Compute `HMAC-SHA256(secret, "<X-Jinko-Timestamp>.<raw request body>")` and compare it, in constant time, to the hex in `X-Jinko-Signature` (after the `sha256=` prefix). **Use the raw request body**: parsing and re-serializing the JSON will change the bytes and break the check.

<Tabs>
  <Tab title="Node.js">
    ```javascript theme={null}
    import crypto from 'node:crypto';

    // rawBody: the exact bytes Jinko sent (Buffer/string), NOT re-serialized JSON.
    function verifyJinkoWebhook(rawBody, headers, secret) {
      const ts = headers['x-jinko-timestamp'];
      const sig = headers['x-jinko-signature']; // "sha256=<hex>"
      const expected =
        'sha256=' +
        crypto.createHmac('sha256', secret).update(`${ts}.${rawBody}`).digest('hex');
      return crypto.timingSafeEqual(Buffer.from(expected), Buffer.from(sig));
    }
    ```
  </Tab>

  <Tab title="Python">
    ```python theme={null}
    import hashlib
    import hmac

    def verify_jinko_webhook(raw_body: bytes, headers: dict, secret: str) -> bool:
        ts = headers["X-Jinko-Timestamp"]
        sig = headers["X-Jinko-Signature"]  # "sha256=<hex>"
        signed = f"{ts}.".encode() + raw_body
        expected = "sha256=" + hmac.new(secret.encode(), signed, hashlib.sha256).hexdigest()
        return hmac.compare_digest(expected, sig)
    ```
  </Tab>
</Tabs>

Reject the request if the signature doesn't match, or if `X-Jinko-Timestamp` is older than your tolerance (e.g. 5 minutes) to guard against replays. Respond `2xx` once you've accepted the event.

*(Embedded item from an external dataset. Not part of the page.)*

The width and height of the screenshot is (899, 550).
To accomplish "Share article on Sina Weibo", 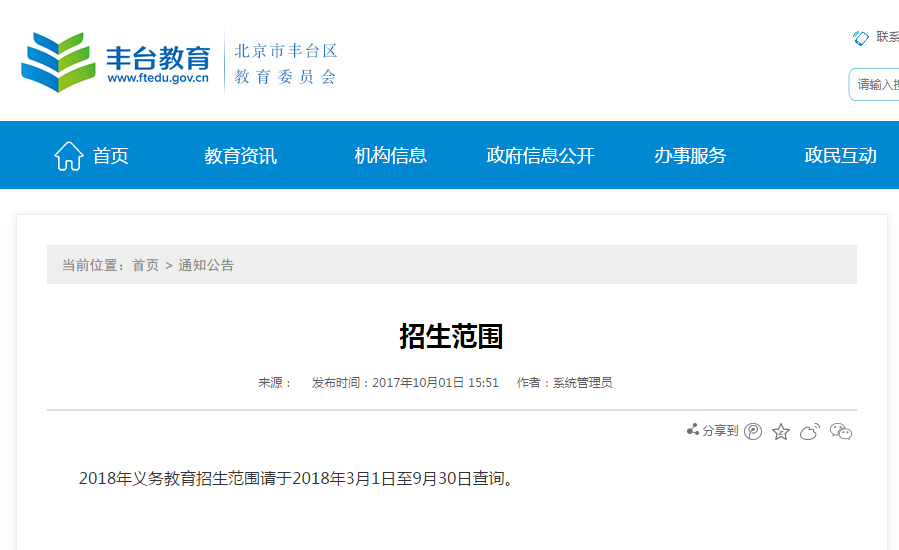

## 5) Retries & idempotency

* A non-`2xx` response (or a timeout) is **retried** with exponential backoff, up to 8 attempts over several hours.
* Retries mean you may receive the **same event more than once**. Deduplicate on `X-Jinko-Event-Id` (a given business event always carries the same id).
* Return `2xx` as soon as you've durably recorded the event; do slow work asynchronously so you don't trip the delivery timeout.

## 6) Test it

Use **Send test** in the dashboard, or:

```bash theme={null}
curl -X POST https://api.gojinko.com/v1/webhooks/42/test \
  -H "X-API-Key: $JINKO_API_KEY"
```

This delivers a sample event with `"livemode": false` and `booking_ref: "JNK-TEST00"`, so you can confirm your signature handling end-to-end without a real booking.